• **Exercise aim**
Transcribe the following records exactly, images excluded.
════════════════
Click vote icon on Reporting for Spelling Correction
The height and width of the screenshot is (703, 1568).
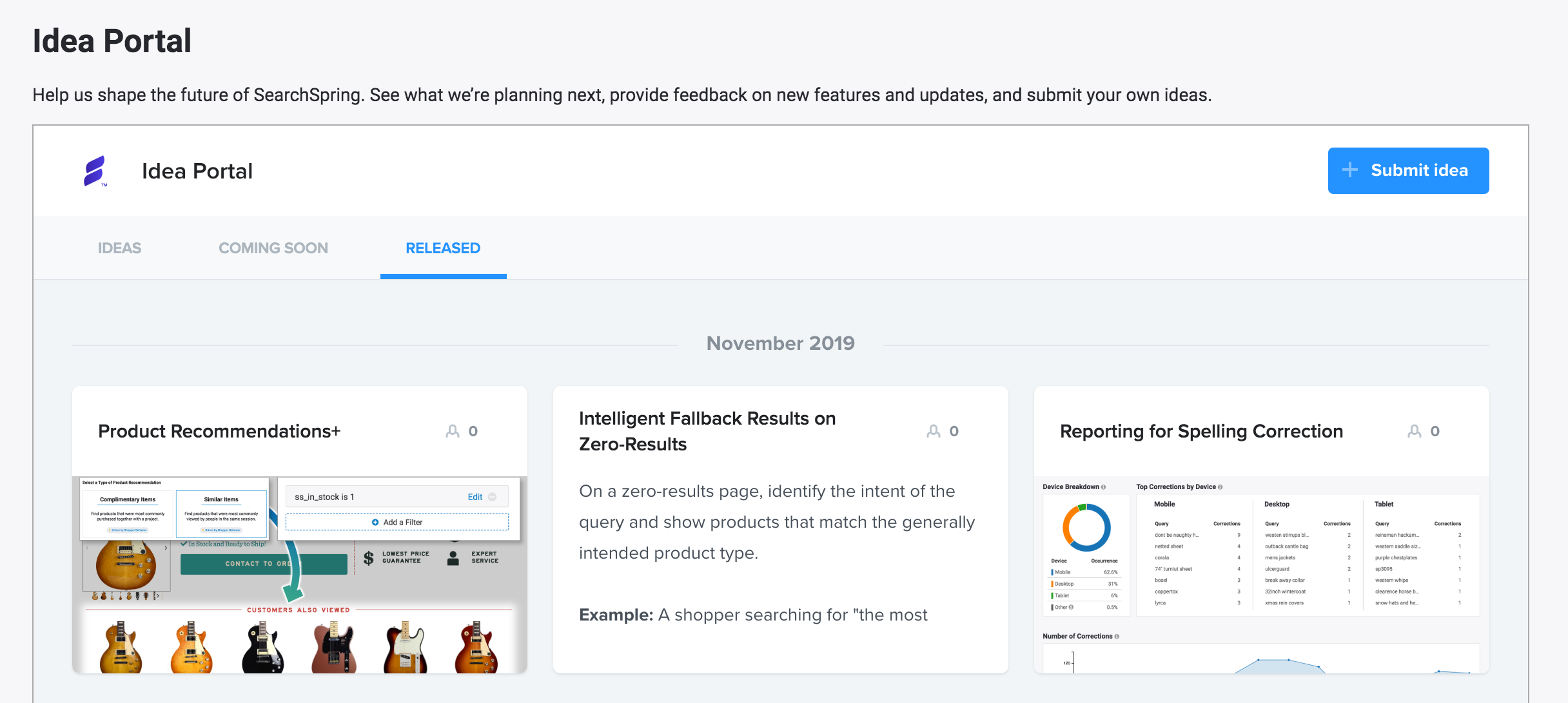coord(1415,431)
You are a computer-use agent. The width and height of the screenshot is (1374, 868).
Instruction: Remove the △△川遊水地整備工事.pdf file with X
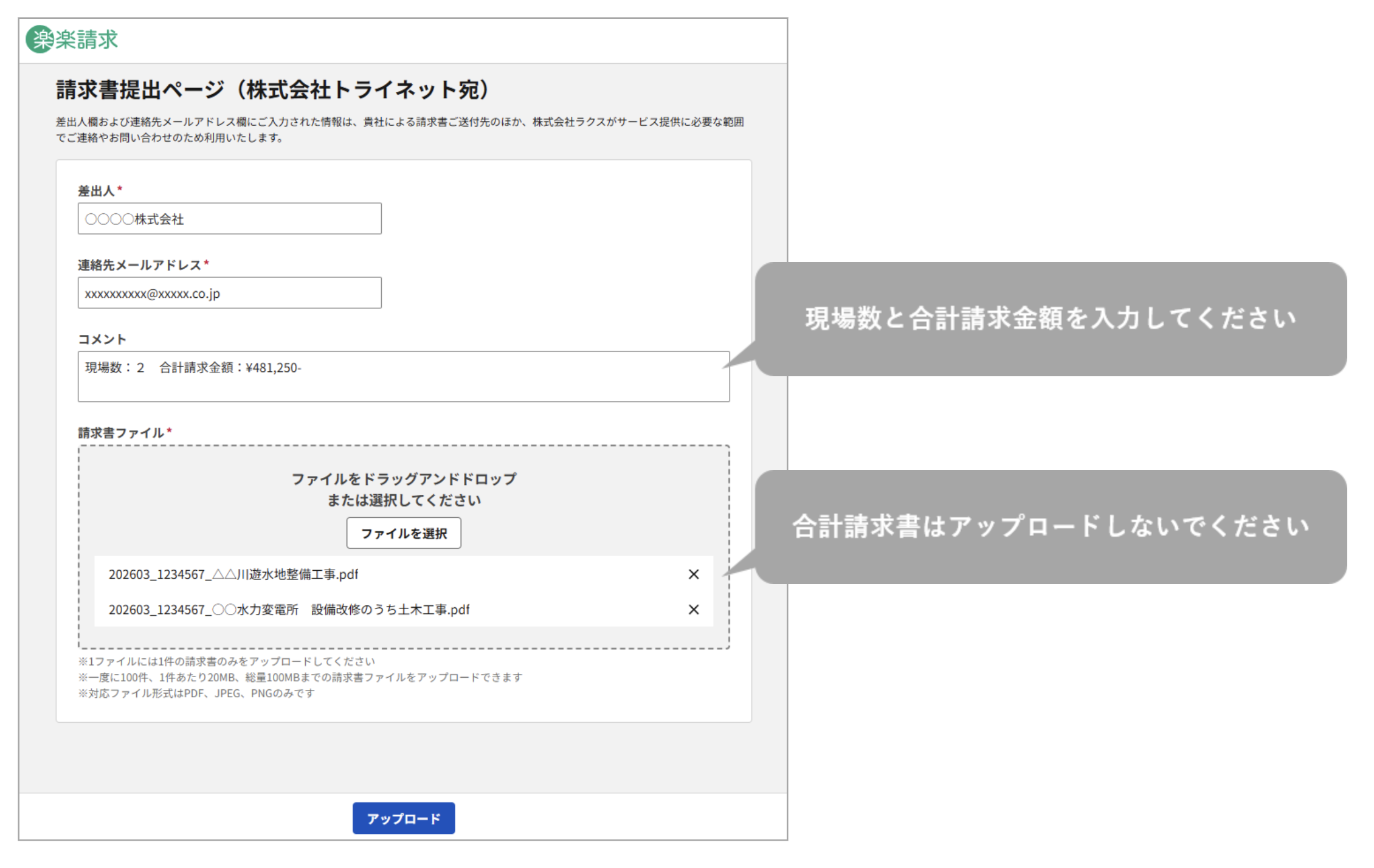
════════════════
• **Solution for this problem**
Click vote icon on Reporting for Spelling Correction
The height and width of the screenshot is (703, 1568).
coord(1415,431)
You are a computer-use agent. The width and height of the screenshot is (1374, 868).
Instruction: Remove the △△川遊水地整備工事.pdf file with X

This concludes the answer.